- Born: 1951 Kenya
- Died: 21 July 2018 (aged 66–67)
- Education: University of the Witwatersrand
- Scientific career
- Fields: Speech-language pathology
- Workplaces: University of the Witwatersrand

= Claire Penn =

South African speech and language pathologist

Claire Penn (1951–2018) was a South African speech and language pathologist, and held the endowed chair of Speech Pathology and Audiology at the University of the Witwatersrand, and was a former senior research specialist at the Human Sciences Research Council. She received the Order of Mapungubwe (Silver) in 2007, South Africa's highest honor, for her work in linguistics, sign language, child language, aphasia, and head injury.

==Career==
Penn was born in Kenya and moved with her family to South Africa at age 12. She attended the University of the Witwatersrand (Wits), where she completed her bachelor's degree (cum laude) in Speech and Hearing in 1972. She worked at Wits as clinical tutor from 1973 to 1976 before moving to England as a British council scholar.
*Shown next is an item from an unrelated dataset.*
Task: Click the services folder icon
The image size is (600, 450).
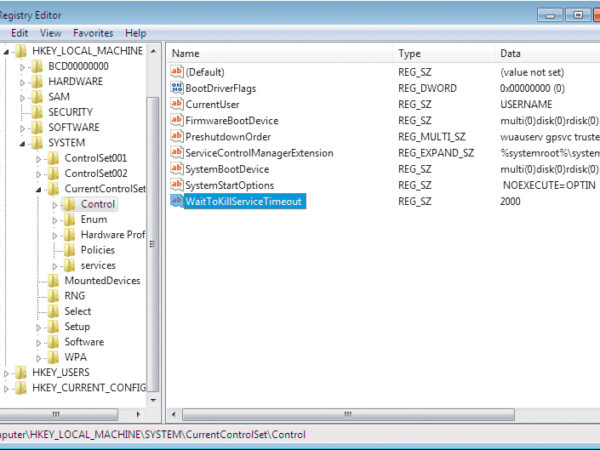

She returned to Wits to earn a PhD in 1983.

She was a visiting scholar to Macquarie University in Sydney, Australia, and Case Western Reserve University in the United States. In 2008 Penn was named Shoprite Checkers / SABC 2 South Africa Woman of the Year for Science and Technology. In 2012, her visit and lecture on "Health Communication across Cultures: Some Perspectives from South Africa" was funded by Duke University.

==Personal life==
She had two children, and her hobbies included mountain climbing and hiking.

==Awards and honours==
She was awarded the Order of Mapungubwe in Silver in 2007 for "Excellent contribution to the field of speech and language pathology, especially in the area of linguistics, sign language, child language, aphasia and head injury and producing ground-breaking research in understanding the complexities of human communication."